REQUIREMENT 1:
Output the stretch of the Martin Reynders biography from "Martin Reynders (born" through "and Tijjani Reijnders.", copied verbatim.

Martin Reynders (born 11 April 1972) is a Dutch former professional footballer who played as a forward in the Netherlands, Finland and the United States.

Career
Reynders began his career with PEC Zwolle, graduating from the club's U19 team to the first team in 1990. He remained with Zwolle until 1998 when he moved to the United States and signed with the Nashville Metros of the USISL A-League.  In November 1998, Reynders returned to Europe where he joined FC Jokerit in the Finnish Veikkausliiga.  In 1999, he moved to FC Haka, also in Finland.  In 2000, Reynders joined FC Den Bosch.  He played for SC Veendam in 2001-2002 then retired from professional football.  He later played a handful of games for PEC Zwolle while working as an assistant manager from 2006 to 2008.

Personal life
Reynders is the father of the footballers Eliano and Tijjani Reijnders.

REQUIREMENT 2:
Return the stretch of rows from the line containing "Open the Analyze" through the line containing "Looking at the screenshot, I should click(x=793, y=486).", reproduced unchanged and with nothing else.

DATA SHOWN:

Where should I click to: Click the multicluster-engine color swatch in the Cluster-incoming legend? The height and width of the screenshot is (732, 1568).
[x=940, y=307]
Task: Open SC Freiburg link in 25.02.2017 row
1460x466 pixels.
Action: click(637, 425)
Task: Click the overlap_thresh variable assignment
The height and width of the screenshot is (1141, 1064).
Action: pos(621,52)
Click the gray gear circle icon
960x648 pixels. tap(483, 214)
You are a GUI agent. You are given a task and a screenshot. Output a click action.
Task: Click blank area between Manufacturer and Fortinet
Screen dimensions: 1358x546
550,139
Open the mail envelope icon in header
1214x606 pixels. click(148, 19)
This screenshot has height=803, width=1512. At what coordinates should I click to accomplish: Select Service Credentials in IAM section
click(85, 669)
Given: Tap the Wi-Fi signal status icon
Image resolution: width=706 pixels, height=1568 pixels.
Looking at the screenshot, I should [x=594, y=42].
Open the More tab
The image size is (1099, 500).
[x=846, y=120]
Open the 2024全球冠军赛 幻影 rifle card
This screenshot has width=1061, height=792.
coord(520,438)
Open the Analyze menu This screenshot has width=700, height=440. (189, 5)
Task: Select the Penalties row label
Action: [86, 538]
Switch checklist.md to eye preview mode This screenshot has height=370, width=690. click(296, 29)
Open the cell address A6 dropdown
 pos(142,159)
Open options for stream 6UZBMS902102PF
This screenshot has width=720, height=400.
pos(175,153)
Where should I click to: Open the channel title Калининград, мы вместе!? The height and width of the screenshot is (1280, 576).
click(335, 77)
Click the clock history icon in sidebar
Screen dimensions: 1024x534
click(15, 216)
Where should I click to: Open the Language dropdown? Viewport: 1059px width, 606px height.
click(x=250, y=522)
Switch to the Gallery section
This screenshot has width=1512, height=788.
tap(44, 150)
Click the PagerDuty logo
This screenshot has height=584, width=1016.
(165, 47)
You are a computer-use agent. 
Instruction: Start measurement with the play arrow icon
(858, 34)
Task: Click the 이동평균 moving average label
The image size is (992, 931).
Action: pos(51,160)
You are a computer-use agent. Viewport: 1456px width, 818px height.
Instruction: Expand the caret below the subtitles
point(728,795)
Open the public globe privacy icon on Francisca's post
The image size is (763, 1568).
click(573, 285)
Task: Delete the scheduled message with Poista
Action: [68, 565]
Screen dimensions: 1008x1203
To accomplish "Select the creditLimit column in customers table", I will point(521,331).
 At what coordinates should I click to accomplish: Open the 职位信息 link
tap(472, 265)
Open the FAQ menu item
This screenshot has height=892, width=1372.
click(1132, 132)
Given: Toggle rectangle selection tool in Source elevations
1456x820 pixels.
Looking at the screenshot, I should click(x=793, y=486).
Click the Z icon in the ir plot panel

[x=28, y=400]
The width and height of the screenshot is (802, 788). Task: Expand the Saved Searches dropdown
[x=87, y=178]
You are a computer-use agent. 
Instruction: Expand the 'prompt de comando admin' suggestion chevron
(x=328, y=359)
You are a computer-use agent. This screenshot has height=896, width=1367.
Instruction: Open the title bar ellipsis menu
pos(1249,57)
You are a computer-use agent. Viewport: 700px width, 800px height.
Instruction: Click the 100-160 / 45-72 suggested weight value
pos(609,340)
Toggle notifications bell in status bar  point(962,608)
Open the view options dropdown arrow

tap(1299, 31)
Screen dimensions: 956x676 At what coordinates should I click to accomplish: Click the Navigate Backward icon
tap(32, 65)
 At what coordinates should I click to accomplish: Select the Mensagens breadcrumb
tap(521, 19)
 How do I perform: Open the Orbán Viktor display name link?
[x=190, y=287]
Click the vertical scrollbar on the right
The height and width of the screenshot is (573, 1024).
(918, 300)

PROBLEM SOLUTION 1:
Martin Reynders (born 11 April 1972) is a Dutch former professional footballer who played as a forward in the Netherlands, Finland and the United States.

Career
Reynders began his career with PEC Zwolle, graduating from the club's U19 team to the first team in 1990. He remained with Zwolle until 1998 when he moved to the United States and signed with the Nashville Metros of the USISL A-League.  In November 1998, Reynders returned to Europe where he joined FC Jokerit in the Finnish Veikkausliiga.  In 1999, he moved to FC Haka, also in Finland.  In 2000, Reynders joined FC Den Bosch.  He played for SC Veendam in 2001-2002 then retired from professional football.  He later played a handful of games for PEC Zwolle while working as an assistant manager from 2006 to 2008.

Personal life
Reynders is the father of the footballers Eliano and Tijjani Reijnders.

PROBLEM SOLUTION 2:
Open the Analyze menu This screenshot has width=700, height=440. (189, 5)
Task: Select the Penalties row label
Action: [86, 538]
Switch checklist.md to eye preview mode This screenshot has height=370, width=690. click(296, 29)
Open the cell address A6 dropdown
 pos(142,159)
Open options for stream 6UZBMS902102PF
This screenshot has width=720, height=400.
pos(175,153)
Where should I click to: Open the channel title Калининград, мы вместе!? The height and width of the screenshot is (1280, 576).
click(335, 77)
Click the clock history icon in sidebar
Screen dimensions: 1024x534
click(15, 216)
Where should I click to: Open the Language dropdown? Viewport: 1059px width, 606px height.
click(x=250, y=522)
Switch to the Gallery section
This screenshot has width=1512, height=788.
tap(44, 150)
Click the PagerDuty logo
This screenshot has height=584, width=1016.
(165, 47)
You are a computer-use agent. 
Instruction: Start measurement with the play arrow icon
(858, 34)
Task: Click the 이동평균 moving average label
The image size is (992, 931).
Action: pos(51,160)
You are a computer-use agent. Viewport: 1456px width, 818px height.
Instruction: Expand the caret below the subtitles
point(728,795)
Open the public globe privacy icon on Francisca's post
The image size is (763, 1568).
click(573, 285)
Task: Delete the scheduled message with Poista
Action: [68, 565]
Screen dimensions: 1008x1203
To accomplish "Select the creditLimit column in customers table", I will point(521,331).
 At what coordinates should I click to accomplish: Open the 职位信息 link
tap(472, 265)
Open the FAQ menu item
This screenshot has height=892, width=1372.
click(1132, 132)
Given: Toggle rectangle selection tool in Source elevations
1456x820 pixels.
Looking at the screenshot, I should click(x=793, y=486).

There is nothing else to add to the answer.